▶ [Requirement]: Copy out the lines word for word from the start of the records through the line containing "pyautogui.click(x=282, y=73)", both included.

Stored data:
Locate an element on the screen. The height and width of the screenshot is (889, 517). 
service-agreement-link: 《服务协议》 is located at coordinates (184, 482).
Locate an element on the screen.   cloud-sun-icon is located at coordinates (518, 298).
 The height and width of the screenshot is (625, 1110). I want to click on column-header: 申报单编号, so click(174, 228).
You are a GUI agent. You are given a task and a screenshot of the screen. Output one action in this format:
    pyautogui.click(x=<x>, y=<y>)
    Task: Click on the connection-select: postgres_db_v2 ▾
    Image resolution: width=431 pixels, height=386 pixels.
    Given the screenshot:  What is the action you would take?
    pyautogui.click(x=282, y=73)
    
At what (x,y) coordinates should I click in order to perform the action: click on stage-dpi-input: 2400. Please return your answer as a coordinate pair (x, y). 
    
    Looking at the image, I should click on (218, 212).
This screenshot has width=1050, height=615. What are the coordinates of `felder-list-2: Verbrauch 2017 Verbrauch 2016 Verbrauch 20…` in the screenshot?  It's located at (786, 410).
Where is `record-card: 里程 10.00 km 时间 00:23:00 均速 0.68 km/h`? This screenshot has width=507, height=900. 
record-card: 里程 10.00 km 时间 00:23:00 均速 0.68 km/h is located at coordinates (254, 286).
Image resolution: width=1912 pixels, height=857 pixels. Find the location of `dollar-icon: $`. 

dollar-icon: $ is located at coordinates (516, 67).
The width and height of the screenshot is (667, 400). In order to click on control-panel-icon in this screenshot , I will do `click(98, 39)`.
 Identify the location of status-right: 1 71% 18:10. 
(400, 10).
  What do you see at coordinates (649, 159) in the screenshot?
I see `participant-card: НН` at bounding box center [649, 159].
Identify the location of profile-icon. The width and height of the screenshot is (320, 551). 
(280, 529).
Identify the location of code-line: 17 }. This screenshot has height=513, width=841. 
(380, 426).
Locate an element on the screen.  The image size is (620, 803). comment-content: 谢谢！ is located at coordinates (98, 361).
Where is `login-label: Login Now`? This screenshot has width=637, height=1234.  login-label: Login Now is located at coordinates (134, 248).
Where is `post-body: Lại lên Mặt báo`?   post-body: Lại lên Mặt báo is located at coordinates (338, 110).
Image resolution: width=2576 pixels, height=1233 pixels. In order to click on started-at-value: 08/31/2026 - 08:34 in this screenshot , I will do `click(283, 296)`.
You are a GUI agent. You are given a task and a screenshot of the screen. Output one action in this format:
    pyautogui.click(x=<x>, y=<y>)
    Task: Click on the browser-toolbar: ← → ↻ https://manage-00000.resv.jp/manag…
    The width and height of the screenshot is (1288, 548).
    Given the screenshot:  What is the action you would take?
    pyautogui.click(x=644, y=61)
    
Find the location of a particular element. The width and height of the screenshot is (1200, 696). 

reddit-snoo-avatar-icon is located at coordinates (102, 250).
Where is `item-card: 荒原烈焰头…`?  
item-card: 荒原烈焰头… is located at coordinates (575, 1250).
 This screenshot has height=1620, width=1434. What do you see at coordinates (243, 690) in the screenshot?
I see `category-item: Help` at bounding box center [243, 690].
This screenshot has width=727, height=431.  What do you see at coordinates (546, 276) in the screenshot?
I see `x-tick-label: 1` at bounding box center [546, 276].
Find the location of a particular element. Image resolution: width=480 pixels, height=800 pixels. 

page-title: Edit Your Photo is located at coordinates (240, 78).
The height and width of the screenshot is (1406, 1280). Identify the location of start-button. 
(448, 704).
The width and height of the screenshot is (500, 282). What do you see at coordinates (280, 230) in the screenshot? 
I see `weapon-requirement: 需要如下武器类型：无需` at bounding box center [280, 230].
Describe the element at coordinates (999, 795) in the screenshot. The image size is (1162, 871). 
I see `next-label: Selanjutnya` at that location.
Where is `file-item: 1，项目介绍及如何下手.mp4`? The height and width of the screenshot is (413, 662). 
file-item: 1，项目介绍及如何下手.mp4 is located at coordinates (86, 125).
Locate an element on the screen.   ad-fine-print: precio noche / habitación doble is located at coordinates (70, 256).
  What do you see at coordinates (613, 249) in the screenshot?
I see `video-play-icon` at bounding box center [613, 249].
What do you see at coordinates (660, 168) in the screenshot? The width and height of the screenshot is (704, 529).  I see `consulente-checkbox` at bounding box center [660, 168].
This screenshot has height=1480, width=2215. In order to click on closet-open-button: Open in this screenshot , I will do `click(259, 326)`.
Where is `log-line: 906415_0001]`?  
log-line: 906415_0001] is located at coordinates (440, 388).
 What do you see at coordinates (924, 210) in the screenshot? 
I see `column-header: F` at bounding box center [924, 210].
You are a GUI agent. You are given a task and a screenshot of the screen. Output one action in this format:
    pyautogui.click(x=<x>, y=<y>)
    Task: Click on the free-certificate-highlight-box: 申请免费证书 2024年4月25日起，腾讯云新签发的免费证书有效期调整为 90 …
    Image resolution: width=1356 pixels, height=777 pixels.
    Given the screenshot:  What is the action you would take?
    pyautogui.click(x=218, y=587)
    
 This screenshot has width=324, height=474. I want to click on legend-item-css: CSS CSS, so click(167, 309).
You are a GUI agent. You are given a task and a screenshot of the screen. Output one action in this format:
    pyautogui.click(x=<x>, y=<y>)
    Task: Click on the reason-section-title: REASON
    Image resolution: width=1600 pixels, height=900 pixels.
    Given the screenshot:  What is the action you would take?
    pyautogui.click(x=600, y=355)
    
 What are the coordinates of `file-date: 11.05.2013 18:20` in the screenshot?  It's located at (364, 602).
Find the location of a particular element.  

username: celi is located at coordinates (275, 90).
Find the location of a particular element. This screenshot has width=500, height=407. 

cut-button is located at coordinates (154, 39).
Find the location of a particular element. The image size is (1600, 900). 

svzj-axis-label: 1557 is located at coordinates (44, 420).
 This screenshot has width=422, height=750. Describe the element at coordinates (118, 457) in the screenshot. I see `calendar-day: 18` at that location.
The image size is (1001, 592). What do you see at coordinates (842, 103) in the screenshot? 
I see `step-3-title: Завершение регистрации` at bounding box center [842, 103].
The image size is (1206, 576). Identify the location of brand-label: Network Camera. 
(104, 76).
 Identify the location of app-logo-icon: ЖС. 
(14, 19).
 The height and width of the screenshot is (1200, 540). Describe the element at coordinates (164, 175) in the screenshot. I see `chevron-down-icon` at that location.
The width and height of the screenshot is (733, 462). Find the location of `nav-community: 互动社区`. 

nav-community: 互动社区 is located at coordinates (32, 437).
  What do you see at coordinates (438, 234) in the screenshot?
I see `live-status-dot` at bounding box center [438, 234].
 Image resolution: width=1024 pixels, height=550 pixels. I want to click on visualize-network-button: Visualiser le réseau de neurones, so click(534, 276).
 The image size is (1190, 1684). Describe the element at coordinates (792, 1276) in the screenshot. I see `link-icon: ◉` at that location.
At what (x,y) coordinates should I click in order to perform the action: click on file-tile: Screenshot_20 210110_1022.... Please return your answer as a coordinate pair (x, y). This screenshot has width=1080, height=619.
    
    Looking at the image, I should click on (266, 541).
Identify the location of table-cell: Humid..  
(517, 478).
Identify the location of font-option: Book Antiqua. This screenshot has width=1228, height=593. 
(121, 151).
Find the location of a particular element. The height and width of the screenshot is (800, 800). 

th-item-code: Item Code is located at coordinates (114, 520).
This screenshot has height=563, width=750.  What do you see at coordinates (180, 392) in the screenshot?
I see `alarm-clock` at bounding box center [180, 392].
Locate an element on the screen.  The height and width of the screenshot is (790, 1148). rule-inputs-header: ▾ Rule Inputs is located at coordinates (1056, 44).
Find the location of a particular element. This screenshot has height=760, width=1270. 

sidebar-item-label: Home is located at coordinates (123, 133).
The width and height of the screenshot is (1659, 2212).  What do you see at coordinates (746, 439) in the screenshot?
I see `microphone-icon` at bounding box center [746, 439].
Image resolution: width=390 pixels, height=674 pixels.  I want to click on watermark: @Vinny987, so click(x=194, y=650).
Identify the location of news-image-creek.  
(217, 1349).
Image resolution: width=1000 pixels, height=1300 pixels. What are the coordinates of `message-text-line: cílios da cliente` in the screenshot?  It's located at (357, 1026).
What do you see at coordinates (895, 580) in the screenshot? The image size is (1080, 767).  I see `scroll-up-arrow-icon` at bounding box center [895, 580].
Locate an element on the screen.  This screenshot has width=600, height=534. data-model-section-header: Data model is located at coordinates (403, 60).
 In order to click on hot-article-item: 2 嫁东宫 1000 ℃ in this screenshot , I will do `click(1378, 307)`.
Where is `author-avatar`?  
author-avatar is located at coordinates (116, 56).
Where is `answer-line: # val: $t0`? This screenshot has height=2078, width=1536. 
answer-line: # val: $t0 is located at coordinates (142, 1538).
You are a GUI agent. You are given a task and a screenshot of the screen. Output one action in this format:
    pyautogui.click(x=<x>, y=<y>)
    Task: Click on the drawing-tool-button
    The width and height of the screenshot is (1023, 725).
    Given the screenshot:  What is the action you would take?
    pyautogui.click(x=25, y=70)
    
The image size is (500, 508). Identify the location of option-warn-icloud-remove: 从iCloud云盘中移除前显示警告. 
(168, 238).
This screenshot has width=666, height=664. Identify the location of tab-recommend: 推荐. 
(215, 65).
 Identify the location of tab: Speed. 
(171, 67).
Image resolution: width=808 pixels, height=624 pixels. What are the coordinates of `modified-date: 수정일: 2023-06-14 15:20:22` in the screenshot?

▶ [Exercise output]:
Locate an element on the screen. The height and width of the screenshot is (889, 517). 
service-agreement-link: 《服务协议》 is located at coordinates (184, 482).
Locate an element on the screen.   cloud-sun-icon is located at coordinates (518, 298).
 The height and width of the screenshot is (625, 1110). I want to click on column-header: 申报单编号, so click(174, 228).
You are a GUI agent. You are given a task and a screenshot of the screen. Output one action in this format:
    pyautogui.click(x=<x>, y=<y>)
    Task: Click on the connection-select: postgres_db_v2 ▾
    Image resolution: width=431 pixels, height=386 pixels.
    Given the screenshot:  What is the action you would take?
    pyautogui.click(x=282, y=73)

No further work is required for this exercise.